* [Excerpt]:
BEGIN
/probprog-finalproject

ML w/ ProbProg: final project repository template

Primary LanguageJupyter Notebook

Final Project Repository Template

This is the final project repository template for Machine Learning with Probabilistic Programming.

Duplicating your own copy of this repository

Please follow these instructions to make a copy of this repository and push it to your own GitHub account.

Make sure to create a new repository on your own GitHub account before starting this process.

Final Project Notebook

We have included a example of a Jupyter notebook under /notebook-example/example.ipynb. This shows how to use markdown along with LaTeX to create section headings and typeset math.

Your final project notebook should go under /final-project/final-notebook.ipynb. This notebook will be your final report. We must be able to run it in a reasonable amount of time. (If your project involves a massive dataset, please contact me.)

Your final report should be 8 pages long. Since it is hard to translate between a Jupyter notebook and page numbers, we've come up with the following metric:

the Markdown export of your notebook should be approximately 1500 words.

To compute this, save your Jupyter notebook as a Markdown file by going to

File > Download as > Markdown (.md)

and then counting the words

wc -w final-notebook.md

Since this includes your code as well, we encourage you to develop separate python scripts and include these in your final notebook. My recommendation is that you only do basic data loading, manipulation, and plotting within Jupyter; do all of the heavy lifting in separate Python files. (Note our strict guidelines on coding style below.)

Structure

Your notebook should follow the basic structure described in the project proposal template. Make sure to clearly indicate section headings and to present a clear narrative structure. Every subsection of your report should correspond to a particular step of Box's loop. Feel free to include images; you can embed them in markdown cells.
END
* [Entries provided]:
BEGIN
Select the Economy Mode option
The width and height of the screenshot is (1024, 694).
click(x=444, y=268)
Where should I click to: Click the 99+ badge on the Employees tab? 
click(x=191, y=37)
END
BEGIN
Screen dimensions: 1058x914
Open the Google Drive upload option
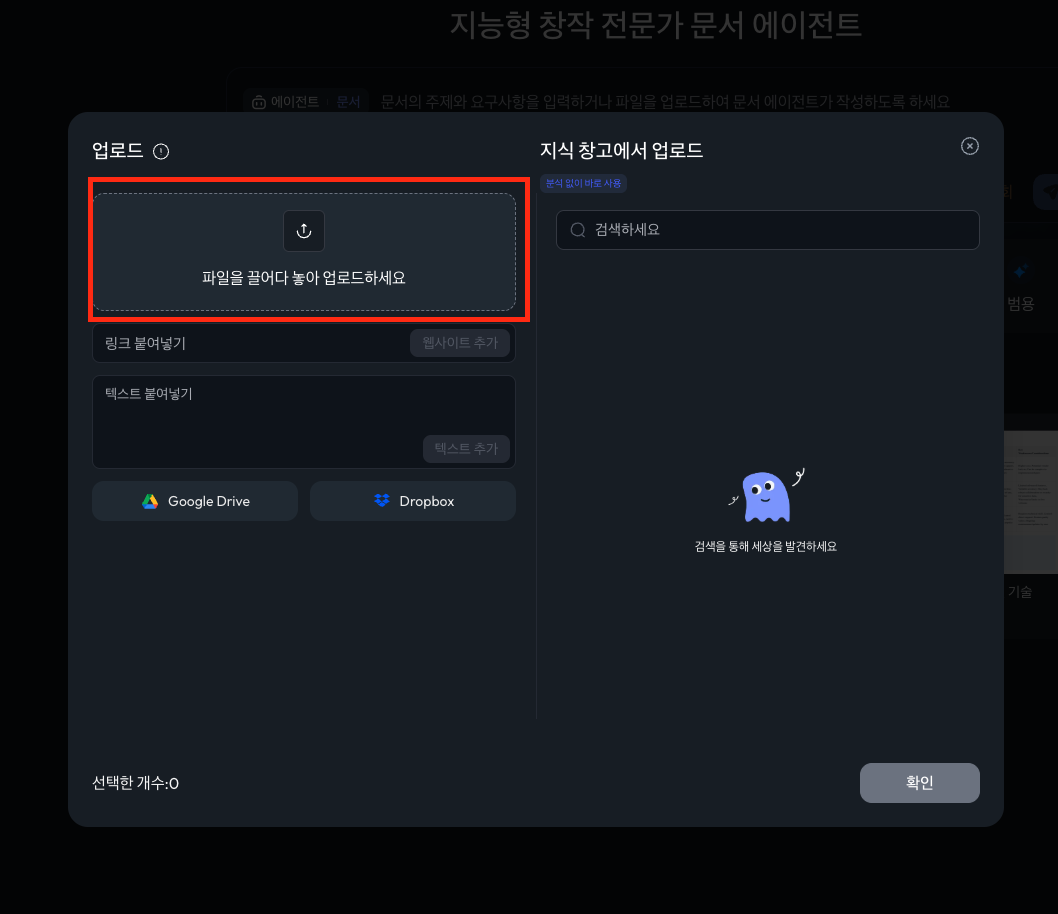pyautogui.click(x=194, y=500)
END
BEGIN
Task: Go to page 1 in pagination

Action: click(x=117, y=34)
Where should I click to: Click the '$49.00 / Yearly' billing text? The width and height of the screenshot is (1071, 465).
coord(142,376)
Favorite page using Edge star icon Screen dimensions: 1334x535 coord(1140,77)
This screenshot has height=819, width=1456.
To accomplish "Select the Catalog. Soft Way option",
END
* [Work request A]:
Please rewrite the stretch of the template page from "and then counting" through "in markdown cells.", putting "storyline" in place of "narrative structure".
* [Work request B]:
Carry on the template page from its last sentence.
The rows are unrelated to the template page.

* [Task answer A]:
and then counting the words

wc -w final-notebook.md

Since this includes your code as well, we encourage you to develop separate python scripts and include these in your final notebook. My recommendation is that you only do basic data loading, manipulation, and plotting within Jupyter; do all of the heavy lifting in separate Python files. (Note our strict guidelines on coding style below.)

Structure

Your notebook should follow the basic structure described in the project proposal template. Make sure to clearly indicate section headings and to present a clear storyline. Every subsection of your report should correspond to a particular step of Box's loop. Feel free to include images; you can embed them in markdown cells.

* [Task answer B]:
Development

Use Python 3.9.X.

Configure a virtual environment. Follow the documentation here.

Once you activate the virtual environment, use pip to install a foundational set of packages.

(venv)$ pip install -r requirements.txt

This should install CmdStanPy, along with Jupyter and other useful libraries.

Please install cmdstan into its default location ~/.cmdstan by following the instructions here: Installing CmdStan

Additional dependencies

If you introduce any new dependencies to your final project, you MUST update requirements.txt with pinned versioning.

Git stuff

There is a comprehensive .gitignore file in this repository. This should prevent you from committing any unnecessary files. Please edit it as needed and do not commit any large files to the repository. (Especially huge datasets.)

Code styling

Any additional code you write must pass flake8 linting. See this blog post for details.

The first thing we will do after cloning your repository is:

(venv)$ flake8

If your repository fails any checks, we will deduct 20% from your final project grade.